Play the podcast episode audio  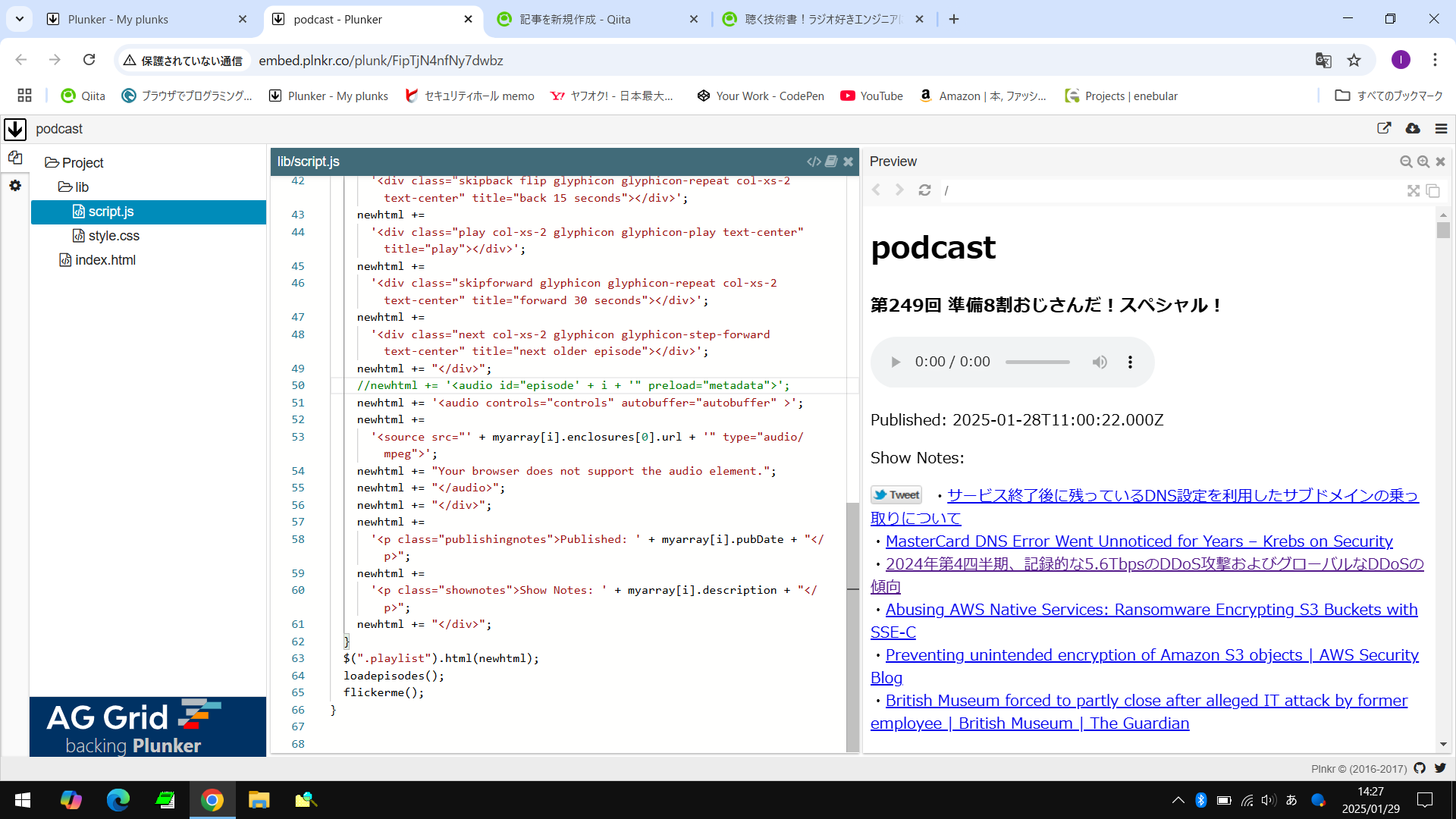point(896,362)
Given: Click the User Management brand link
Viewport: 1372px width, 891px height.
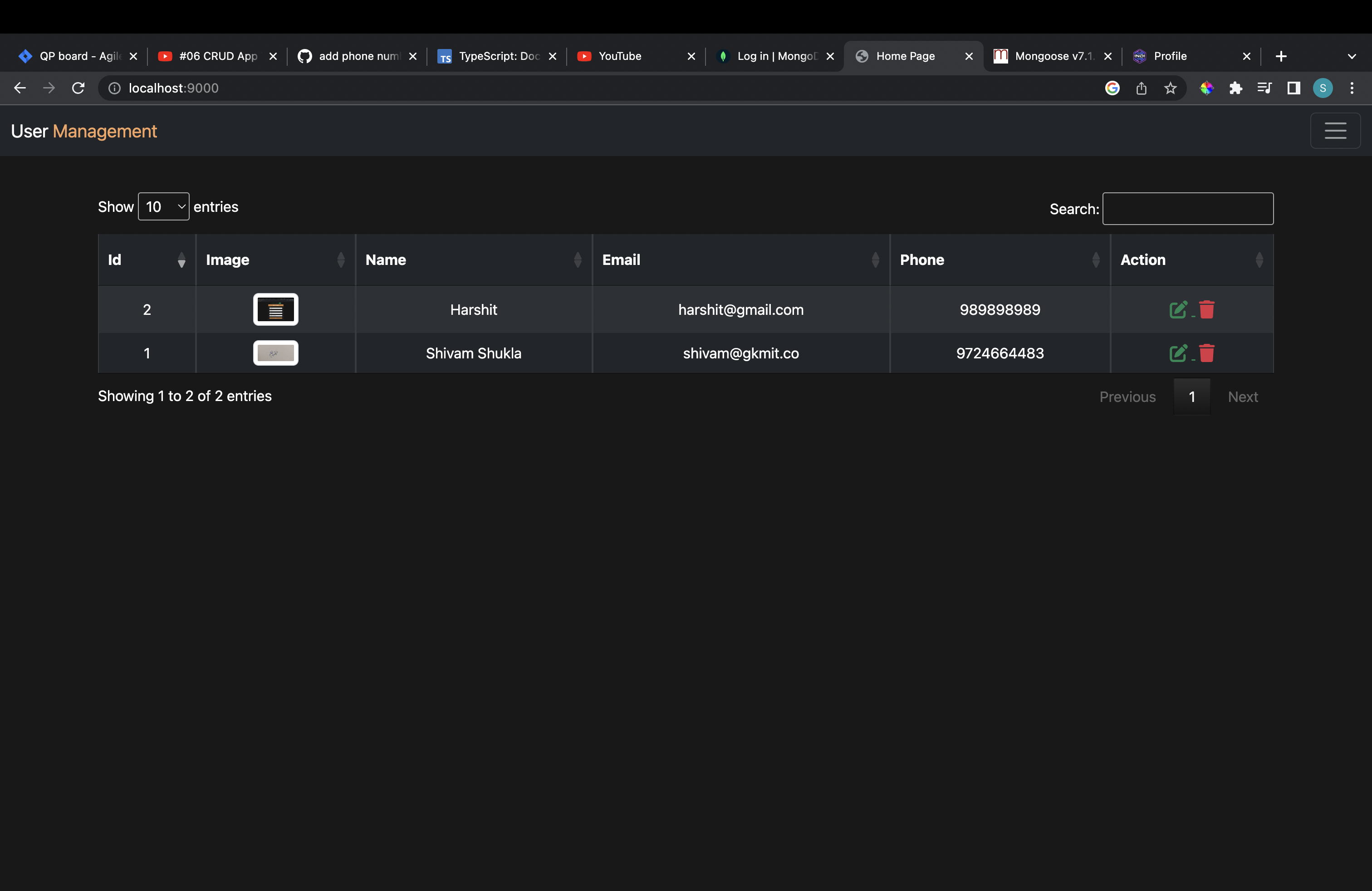Looking at the screenshot, I should [84, 132].
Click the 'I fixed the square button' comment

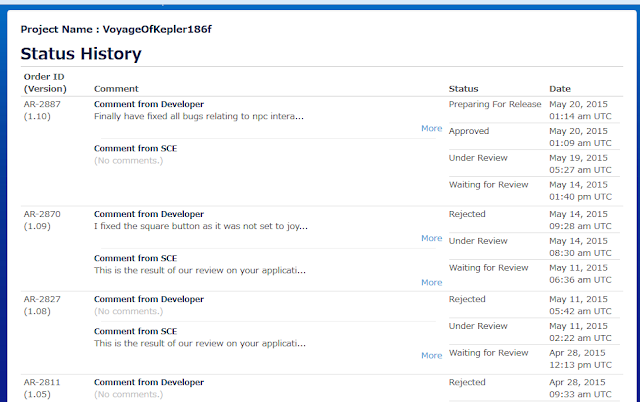pos(200,226)
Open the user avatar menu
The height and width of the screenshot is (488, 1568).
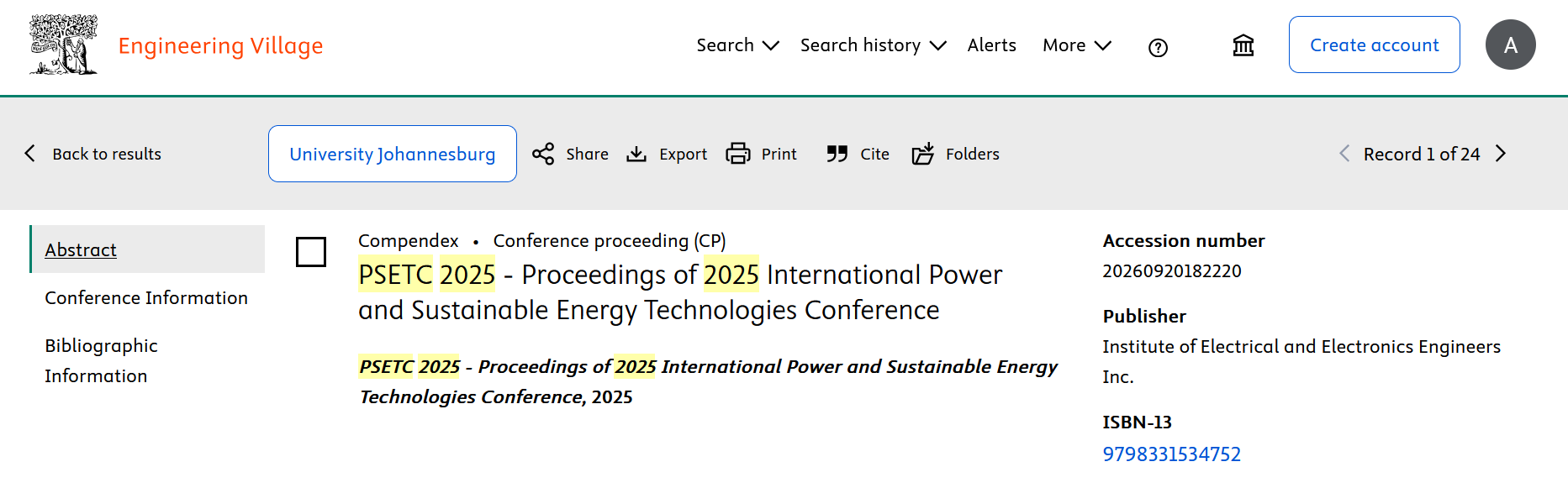pyautogui.click(x=1510, y=45)
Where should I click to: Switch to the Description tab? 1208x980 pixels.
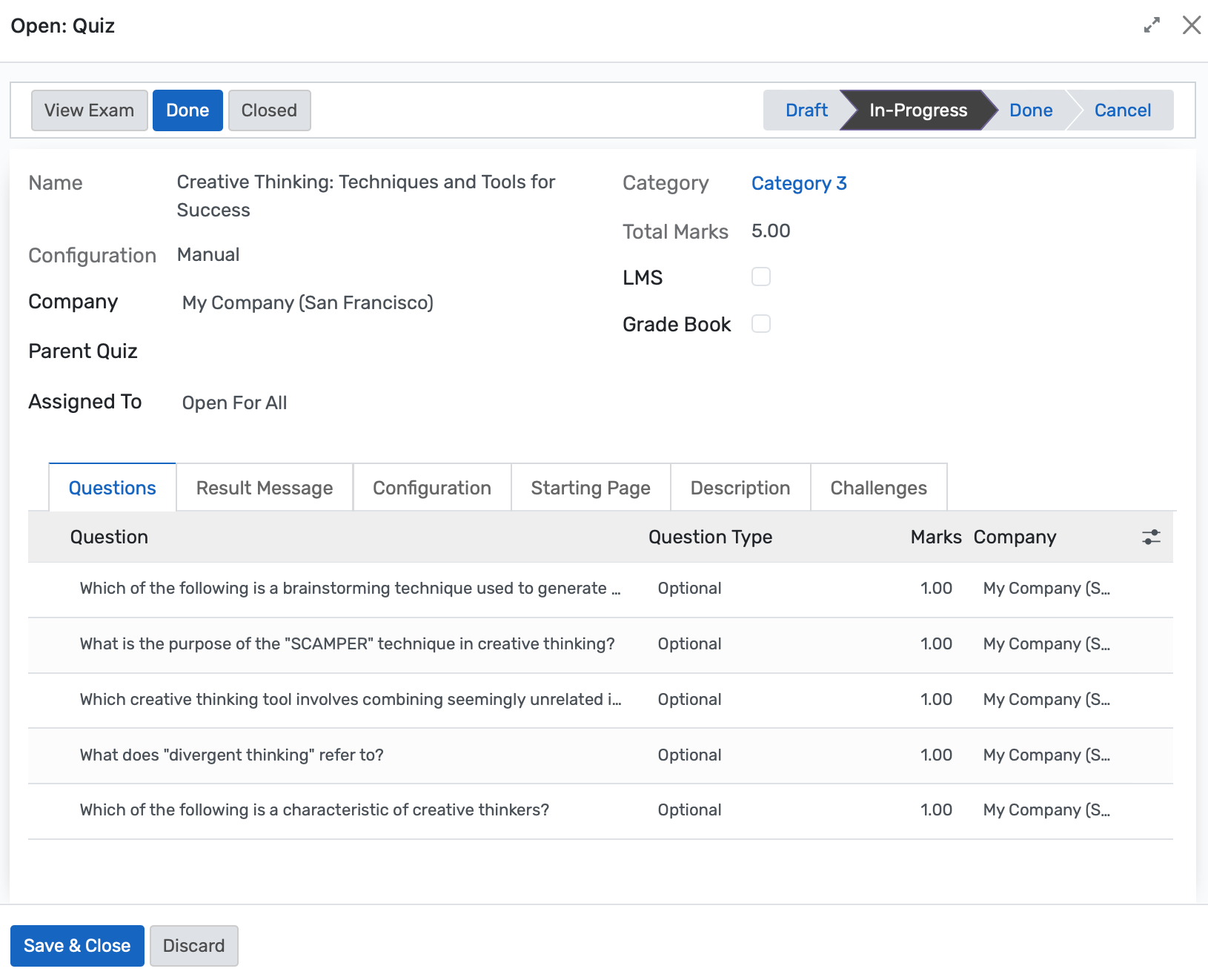pos(740,487)
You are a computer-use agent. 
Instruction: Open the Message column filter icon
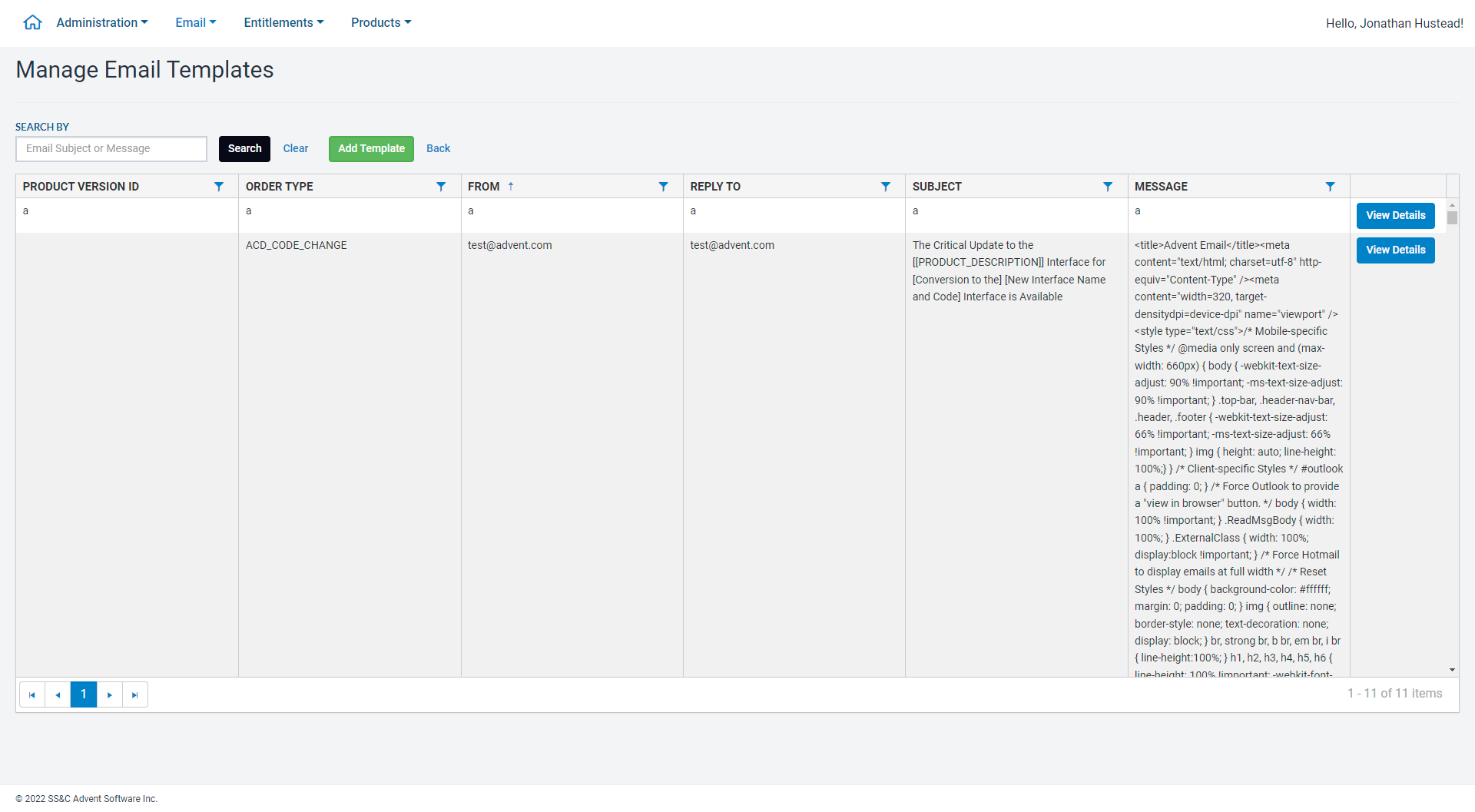pos(1330,187)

(TASK DESCRIPTION):
Count the lines in the records above that contain the string "width", matching case exactly, and reply with only that number.

(ANSWER TO THIS TASK):
2